Friday night puzzle
So my mother and I, in an awesomely exciting Friday night plan, decided to do some of the Lewis Carroll puzzles[1] from Linguist, because they’re fun. (We have, in the past, done them on long car rides. Sometimes you think “oh, if I could only get from drape to gnats I would have the solution”, then you finally figure out that path and can’t remember why you thought it would be helpful, which is why paper is useful.
But in any case, we did some of the easy ones which are, indeed, very easy and also boring, then we did the challenger one:
Looking Glass Puzzle 8
FOR EXPERIENCED PUZZLERS! The shortest solution we could find for this puzzle required 15 steps, or 20 by the old rules! [wolfa: old rules means just exchanging letters, no adding or removing]
Transform ONSET to LEARN
After a lot of work, and a fair bit of randomly putting pseudo-maybe-words into the online Scrabble dictionary until we found one that was useful we got through in *10* steps!

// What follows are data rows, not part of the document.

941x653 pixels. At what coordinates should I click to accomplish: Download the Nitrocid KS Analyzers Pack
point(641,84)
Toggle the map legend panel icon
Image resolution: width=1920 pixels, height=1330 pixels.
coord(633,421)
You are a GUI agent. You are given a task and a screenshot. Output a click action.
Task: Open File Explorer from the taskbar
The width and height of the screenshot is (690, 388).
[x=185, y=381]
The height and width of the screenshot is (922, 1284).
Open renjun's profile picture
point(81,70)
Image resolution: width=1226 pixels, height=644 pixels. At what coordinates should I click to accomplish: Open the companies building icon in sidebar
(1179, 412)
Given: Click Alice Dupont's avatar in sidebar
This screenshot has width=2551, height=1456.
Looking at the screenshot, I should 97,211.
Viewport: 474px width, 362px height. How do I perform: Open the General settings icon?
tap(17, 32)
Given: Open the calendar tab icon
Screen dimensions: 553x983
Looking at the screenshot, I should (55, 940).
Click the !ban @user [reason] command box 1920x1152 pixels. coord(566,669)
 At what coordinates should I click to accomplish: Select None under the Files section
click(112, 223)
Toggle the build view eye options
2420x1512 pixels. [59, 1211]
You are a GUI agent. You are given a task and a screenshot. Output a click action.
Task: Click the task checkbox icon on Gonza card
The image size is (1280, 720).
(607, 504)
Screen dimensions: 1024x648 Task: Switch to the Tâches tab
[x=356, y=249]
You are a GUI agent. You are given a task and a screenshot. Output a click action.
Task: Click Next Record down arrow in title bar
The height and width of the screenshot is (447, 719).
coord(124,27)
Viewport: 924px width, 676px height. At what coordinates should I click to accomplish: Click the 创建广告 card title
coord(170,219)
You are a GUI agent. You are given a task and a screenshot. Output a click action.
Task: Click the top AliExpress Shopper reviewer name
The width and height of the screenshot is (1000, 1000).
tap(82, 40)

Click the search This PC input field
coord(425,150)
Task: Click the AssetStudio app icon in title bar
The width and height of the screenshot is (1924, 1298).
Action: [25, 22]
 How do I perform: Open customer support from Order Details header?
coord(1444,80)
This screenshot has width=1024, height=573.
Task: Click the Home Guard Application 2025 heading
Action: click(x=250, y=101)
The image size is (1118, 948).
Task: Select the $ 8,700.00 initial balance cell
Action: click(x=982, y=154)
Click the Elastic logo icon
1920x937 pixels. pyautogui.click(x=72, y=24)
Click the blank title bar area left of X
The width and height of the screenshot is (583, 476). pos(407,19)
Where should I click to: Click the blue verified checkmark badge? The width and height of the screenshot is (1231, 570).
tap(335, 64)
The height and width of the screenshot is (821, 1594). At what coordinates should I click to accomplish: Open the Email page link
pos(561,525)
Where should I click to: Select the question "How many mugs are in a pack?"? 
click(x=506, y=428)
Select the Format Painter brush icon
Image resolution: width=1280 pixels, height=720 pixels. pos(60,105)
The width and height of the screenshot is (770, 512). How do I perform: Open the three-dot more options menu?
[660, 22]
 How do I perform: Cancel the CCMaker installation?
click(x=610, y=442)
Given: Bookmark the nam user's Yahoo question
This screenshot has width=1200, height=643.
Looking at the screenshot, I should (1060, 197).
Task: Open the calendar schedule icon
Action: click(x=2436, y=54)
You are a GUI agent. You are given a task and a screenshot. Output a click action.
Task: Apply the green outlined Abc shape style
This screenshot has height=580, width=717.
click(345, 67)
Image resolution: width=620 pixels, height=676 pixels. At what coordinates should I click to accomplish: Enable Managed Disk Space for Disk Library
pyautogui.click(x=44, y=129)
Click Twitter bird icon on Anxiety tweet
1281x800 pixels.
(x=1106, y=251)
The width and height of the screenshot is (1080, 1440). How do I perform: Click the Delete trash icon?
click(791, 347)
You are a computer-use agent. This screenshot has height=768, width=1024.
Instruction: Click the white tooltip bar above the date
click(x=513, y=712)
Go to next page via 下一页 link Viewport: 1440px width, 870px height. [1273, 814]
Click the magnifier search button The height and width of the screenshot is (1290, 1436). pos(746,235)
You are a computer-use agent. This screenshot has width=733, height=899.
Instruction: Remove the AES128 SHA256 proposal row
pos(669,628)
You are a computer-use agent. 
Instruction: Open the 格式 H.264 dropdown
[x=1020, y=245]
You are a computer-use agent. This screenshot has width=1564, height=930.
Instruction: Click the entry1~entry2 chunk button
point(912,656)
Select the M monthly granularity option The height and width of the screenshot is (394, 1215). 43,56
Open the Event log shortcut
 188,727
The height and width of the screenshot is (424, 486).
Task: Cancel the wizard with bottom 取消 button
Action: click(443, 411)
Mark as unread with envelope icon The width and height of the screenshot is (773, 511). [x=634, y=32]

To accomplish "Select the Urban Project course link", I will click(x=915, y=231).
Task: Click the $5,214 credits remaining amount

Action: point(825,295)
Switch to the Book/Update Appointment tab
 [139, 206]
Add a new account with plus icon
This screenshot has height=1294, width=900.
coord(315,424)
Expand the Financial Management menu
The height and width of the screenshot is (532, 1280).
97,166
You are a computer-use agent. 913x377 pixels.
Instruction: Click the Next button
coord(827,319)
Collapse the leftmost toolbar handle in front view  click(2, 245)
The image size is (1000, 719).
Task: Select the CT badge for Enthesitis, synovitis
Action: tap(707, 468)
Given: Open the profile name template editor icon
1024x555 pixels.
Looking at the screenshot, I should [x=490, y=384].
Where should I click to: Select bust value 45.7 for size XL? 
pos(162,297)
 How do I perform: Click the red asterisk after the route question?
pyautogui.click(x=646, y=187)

We have absolutely no idea how to do it with the old rules — anyone who can show me will have my utmost respect. (I am assuming that the answers will show up on LL eventually.)
[1] Rules: go from one word to another through a chain of other English words. You may, at each step, do one of the following: add one letter, remove one letter, change one letter for another. An English word is defined as a word in the Scrabble dictionary, not a proper name.
April 21st, 2006 at 11:36 pm
Totally off-topic (although I love scrabble), but since I’ve been reminding myself to remember and knowing I’ll somehow forget — let me wish you a happy birthday now :)
Happy birthday!!!! Have some choco cake!